[Collected data]

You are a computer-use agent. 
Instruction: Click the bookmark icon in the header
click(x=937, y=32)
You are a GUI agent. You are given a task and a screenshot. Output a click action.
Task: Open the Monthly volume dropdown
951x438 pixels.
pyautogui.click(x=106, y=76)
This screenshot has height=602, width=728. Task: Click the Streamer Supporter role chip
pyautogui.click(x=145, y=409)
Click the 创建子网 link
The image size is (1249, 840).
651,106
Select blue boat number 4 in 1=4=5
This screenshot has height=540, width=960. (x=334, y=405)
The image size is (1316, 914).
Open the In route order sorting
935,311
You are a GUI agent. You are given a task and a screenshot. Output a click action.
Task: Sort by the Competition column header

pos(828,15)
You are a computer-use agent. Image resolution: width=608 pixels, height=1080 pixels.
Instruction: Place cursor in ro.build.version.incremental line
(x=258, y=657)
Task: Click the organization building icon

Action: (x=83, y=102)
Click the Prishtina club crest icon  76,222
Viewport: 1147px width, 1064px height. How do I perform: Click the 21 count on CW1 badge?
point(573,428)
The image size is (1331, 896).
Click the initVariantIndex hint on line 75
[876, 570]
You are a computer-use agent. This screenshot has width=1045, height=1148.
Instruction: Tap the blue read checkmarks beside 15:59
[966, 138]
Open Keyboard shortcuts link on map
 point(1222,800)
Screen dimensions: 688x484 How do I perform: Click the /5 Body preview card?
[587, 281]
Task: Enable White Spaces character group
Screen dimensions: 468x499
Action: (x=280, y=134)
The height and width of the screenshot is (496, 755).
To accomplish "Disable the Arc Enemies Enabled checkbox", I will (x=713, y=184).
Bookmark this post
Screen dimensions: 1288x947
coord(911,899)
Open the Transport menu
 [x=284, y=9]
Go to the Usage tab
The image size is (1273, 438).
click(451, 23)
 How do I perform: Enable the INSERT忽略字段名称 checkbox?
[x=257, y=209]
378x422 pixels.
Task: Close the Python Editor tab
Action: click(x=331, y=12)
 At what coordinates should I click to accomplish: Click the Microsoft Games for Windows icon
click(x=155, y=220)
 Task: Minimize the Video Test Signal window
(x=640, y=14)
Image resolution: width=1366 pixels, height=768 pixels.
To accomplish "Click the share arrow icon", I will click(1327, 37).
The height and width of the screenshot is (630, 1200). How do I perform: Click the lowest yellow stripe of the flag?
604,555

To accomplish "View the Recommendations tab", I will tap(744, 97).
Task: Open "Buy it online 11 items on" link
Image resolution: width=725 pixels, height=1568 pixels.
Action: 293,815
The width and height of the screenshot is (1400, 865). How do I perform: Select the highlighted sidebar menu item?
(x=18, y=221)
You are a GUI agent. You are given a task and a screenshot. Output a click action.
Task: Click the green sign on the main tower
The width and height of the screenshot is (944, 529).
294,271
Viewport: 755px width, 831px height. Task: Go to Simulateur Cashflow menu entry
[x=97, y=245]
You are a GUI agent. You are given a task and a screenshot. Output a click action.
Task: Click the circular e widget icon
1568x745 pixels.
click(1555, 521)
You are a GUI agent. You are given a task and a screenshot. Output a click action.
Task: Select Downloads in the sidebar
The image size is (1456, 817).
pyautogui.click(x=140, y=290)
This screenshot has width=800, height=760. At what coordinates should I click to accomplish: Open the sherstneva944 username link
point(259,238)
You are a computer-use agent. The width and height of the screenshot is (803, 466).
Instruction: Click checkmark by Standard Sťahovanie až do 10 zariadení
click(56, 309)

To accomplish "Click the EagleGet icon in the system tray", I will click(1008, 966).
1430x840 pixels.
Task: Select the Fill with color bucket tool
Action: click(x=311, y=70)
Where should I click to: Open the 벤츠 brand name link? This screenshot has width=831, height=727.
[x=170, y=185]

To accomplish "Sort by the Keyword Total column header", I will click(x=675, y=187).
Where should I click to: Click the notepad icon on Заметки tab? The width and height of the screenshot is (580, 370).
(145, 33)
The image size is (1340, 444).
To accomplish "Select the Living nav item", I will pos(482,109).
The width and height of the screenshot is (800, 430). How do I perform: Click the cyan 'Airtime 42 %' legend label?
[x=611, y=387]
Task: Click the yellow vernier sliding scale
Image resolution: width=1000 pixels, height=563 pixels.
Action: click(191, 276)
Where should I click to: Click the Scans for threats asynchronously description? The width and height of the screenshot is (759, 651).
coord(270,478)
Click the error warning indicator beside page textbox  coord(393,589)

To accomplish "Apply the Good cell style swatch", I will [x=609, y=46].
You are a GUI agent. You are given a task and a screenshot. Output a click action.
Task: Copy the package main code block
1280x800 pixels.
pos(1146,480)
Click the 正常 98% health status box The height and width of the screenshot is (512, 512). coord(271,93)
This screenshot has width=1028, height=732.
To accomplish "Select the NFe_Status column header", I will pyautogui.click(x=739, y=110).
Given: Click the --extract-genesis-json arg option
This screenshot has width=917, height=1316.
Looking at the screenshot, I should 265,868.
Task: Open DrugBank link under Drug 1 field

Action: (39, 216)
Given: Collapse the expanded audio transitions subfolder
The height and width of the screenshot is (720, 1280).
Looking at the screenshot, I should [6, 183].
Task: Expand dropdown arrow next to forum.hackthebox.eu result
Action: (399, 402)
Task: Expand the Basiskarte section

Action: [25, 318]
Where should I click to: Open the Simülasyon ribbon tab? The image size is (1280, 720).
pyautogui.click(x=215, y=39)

**What to work on:**
What is asked for is an exact copy of the lines above from the one containing "The image size is (1331, 896)." through the one containing "Task: Enable White Spaces character group", and only those.

**Your response:**
The image size is (1331, 896).
Click the initVariantIndex hint on line 75
[876, 570]
You are a computer-use agent. This screenshot has width=1045, height=1148.
Instruction: Tap the blue read checkmarks beside 15:59
[966, 138]
Open Keyboard shortcuts link on map
 point(1222,800)
Screen dimensions: 688x484 How do I perform: Click the /5 Body preview card?
[587, 281]
Task: Enable White Spaces character group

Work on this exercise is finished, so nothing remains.